Data extract —
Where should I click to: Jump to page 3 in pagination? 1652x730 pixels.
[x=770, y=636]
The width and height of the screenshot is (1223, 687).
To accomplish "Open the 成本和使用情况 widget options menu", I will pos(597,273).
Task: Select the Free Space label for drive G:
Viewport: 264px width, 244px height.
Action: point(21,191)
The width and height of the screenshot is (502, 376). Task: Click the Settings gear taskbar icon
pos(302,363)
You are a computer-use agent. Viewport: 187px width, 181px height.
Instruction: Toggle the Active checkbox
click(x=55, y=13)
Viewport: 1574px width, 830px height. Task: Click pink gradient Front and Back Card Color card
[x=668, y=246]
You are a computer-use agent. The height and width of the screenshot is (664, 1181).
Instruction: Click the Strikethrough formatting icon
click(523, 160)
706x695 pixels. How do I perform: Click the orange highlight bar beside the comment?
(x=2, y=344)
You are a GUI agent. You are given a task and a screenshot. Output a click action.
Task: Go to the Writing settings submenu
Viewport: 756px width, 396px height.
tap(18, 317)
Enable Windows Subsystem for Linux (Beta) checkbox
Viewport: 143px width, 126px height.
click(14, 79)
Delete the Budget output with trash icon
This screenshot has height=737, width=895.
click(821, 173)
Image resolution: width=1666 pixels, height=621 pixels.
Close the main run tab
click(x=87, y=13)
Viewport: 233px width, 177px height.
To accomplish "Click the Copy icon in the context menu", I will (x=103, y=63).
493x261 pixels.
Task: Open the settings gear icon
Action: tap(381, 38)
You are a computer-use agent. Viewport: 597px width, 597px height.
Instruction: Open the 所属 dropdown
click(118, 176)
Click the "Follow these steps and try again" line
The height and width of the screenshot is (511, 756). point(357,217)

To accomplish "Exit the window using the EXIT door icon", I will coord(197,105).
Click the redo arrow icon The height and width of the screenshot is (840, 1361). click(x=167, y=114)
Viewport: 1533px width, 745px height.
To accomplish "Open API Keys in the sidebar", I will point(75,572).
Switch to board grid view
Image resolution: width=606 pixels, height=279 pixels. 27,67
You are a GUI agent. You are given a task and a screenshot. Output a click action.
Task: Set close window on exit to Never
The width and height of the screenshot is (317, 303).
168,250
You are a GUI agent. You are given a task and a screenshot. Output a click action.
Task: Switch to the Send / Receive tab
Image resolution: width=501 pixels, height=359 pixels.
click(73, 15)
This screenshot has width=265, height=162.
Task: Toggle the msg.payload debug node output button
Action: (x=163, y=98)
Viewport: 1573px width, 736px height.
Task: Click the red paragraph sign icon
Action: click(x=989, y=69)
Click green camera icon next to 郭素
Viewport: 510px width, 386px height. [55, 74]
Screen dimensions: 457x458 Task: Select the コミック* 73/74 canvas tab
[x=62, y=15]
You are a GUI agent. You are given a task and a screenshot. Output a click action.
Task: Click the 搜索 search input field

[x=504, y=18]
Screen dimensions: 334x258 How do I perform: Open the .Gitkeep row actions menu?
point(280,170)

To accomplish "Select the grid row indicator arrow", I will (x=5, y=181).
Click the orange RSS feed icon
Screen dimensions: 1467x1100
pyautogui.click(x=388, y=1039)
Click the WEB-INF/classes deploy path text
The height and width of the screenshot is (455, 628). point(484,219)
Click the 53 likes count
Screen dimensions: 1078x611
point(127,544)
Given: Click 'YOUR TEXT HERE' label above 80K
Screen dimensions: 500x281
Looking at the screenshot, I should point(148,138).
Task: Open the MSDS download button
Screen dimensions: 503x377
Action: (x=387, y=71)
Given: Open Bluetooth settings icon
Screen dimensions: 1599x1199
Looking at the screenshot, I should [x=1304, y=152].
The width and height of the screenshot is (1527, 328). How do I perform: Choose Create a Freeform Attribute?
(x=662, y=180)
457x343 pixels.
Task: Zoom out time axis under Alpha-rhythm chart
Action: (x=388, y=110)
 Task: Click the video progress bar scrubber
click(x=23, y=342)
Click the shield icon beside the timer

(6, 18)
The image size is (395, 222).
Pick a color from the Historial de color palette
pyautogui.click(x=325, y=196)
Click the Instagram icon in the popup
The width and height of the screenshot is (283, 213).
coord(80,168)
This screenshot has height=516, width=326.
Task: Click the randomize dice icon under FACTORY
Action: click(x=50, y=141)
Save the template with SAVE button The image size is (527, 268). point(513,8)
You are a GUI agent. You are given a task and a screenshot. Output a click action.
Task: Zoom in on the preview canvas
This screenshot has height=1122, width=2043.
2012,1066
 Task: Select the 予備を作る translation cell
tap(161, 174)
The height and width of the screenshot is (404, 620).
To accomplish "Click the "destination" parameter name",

What you need to do — Reproduce all of the items above line for line, changing nothing.

Written response —
Where should I click to: Jump to page 3 in pagination? 1652x730 pixels.
[x=770, y=636]
The width and height of the screenshot is (1223, 687).
To accomplish "Open the 成本和使用情况 widget options menu", I will pos(597,273).
Task: Select the Free Space label for drive G:
Viewport: 264px width, 244px height.
Action: point(21,191)
The width and height of the screenshot is (502, 376). Task: Click the Settings gear taskbar icon
pos(302,363)
You are a computer-use agent. Viewport: 187px width, 181px height.
Instruction: Toggle the Active checkbox
click(x=55, y=13)
Viewport: 1574px width, 830px height. Task: Click pink gradient Front and Back Card Color card
[x=668, y=246]
You are a computer-use agent. The height and width of the screenshot is (664, 1181).
Instruction: Click the Strikethrough formatting icon
click(523, 160)
706x695 pixels. How do I perform: Click the orange highlight bar beside the comment?
(x=2, y=344)
You are a GUI agent. You are given a task and a screenshot. Output a click action.
Task: Go to the Writing settings submenu
Viewport: 756px width, 396px height.
tap(18, 317)
Enable Windows Subsystem for Linux (Beta) checkbox
Viewport: 143px width, 126px height.
click(14, 79)
Delete the Budget output with trash icon
This screenshot has height=737, width=895.
click(821, 173)
Image resolution: width=1666 pixels, height=621 pixels.
Close the main run tab
click(x=87, y=13)
Viewport: 233px width, 177px height.
To accomplish "Click the Copy icon in the context menu", I will (x=103, y=63).
493x261 pixels.
Task: Open the settings gear icon
Action: tap(381, 38)
You are a computer-use agent. Viewport: 597px width, 597px height.
Instruction: Open the 所属 dropdown
click(118, 176)
Click the "Follow these steps and try again" line
The height and width of the screenshot is (511, 756). point(357,217)

To accomplish "Exit the window using the EXIT door icon", I will coord(197,105).
Click the redo arrow icon The height and width of the screenshot is (840, 1361). click(x=167, y=114)
Viewport: 1533px width, 745px height.
To accomplish "Open API Keys in the sidebar", I will point(75,572).
Switch to board grid view
Image resolution: width=606 pixels, height=279 pixels. 27,67
You are a GUI agent. You are given a task and a screenshot. Output a click action.
Task: Set close window on exit to Never
The width and height of the screenshot is (317, 303).
168,250
You are a GUI agent. You are given a task and a screenshot. Output a click action.
Task: Switch to the Send / Receive tab
Image resolution: width=501 pixels, height=359 pixels.
click(73, 15)
This screenshot has width=265, height=162.
Task: Toggle the msg.payload debug node output button
Action: (x=163, y=98)
Viewport: 1573px width, 736px height.
Task: Click the red paragraph sign icon
Action: click(x=989, y=69)
Click green camera icon next to 郭素
Viewport: 510px width, 386px height. [55, 74]
Screen dimensions: 457x458 Task: Select the コミック* 73/74 canvas tab
[x=62, y=15]
You are a GUI agent. You are given a task and a screenshot. Output a click action.
Task: Click the 搜索 search input field

[x=504, y=18]
Screen dimensions: 334x258 How do I perform: Open the .Gitkeep row actions menu?
point(280,170)

To accomplish "Select the grid row indicator arrow", I will (x=5, y=181).
Click the orange RSS feed icon
Screen dimensions: 1467x1100
pyautogui.click(x=388, y=1039)
Click the WEB-INF/classes deploy path text
The height and width of the screenshot is (455, 628). point(484,219)
Click the 53 likes count
Screen dimensions: 1078x611
point(127,544)
Given: Click 'YOUR TEXT HERE' label above 80K
Screen dimensions: 500x281
Looking at the screenshot, I should point(148,138).
Task: Open the MSDS download button
Screen dimensions: 503x377
Action: (x=387, y=71)
Given: Open Bluetooth settings icon
Screen dimensions: 1599x1199
Looking at the screenshot, I should [x=1304, y=152].
The width and height of the screenshot is (1527, 328). How do I perform: Choose Create a Freeform Attribute?
(x=662, y=180)
457x343 pixels.
Task: Zoom out time axis under Alpha-rhythm chart
Action: (x=388, y=110)
 Task: Click the video progress bar scrubber
click(x=23, y=342)
Click the shield icon beside the timer

(6, 18)
The image size is (395, 222).
Pick a color from the Historial de color palette
pyautogui.click(x=325, y=196)
Click the Instagram icon in the popup
The width and height of the screenshot is (283, 213).
coord(80,168)
This screenshot has height=516, width=326.
Task: Click the randomize dice icon under FACTORY
Action: click(x=50, y=141)
Save the template with SAVE button The image size is (527, 268). point(513,8)
You are a GUI agent. You are given a task and a screenshot. Output a click action.
Task: Zoom in on the preview canvas
This screenshot has height=1122, width=2043.
2012,1066
 Task: Select the 予備を作る translation cell
tap(161, 174)
The height and width of the screenshot is (404, 620).
To accomplish "Click the "destination" parameter name",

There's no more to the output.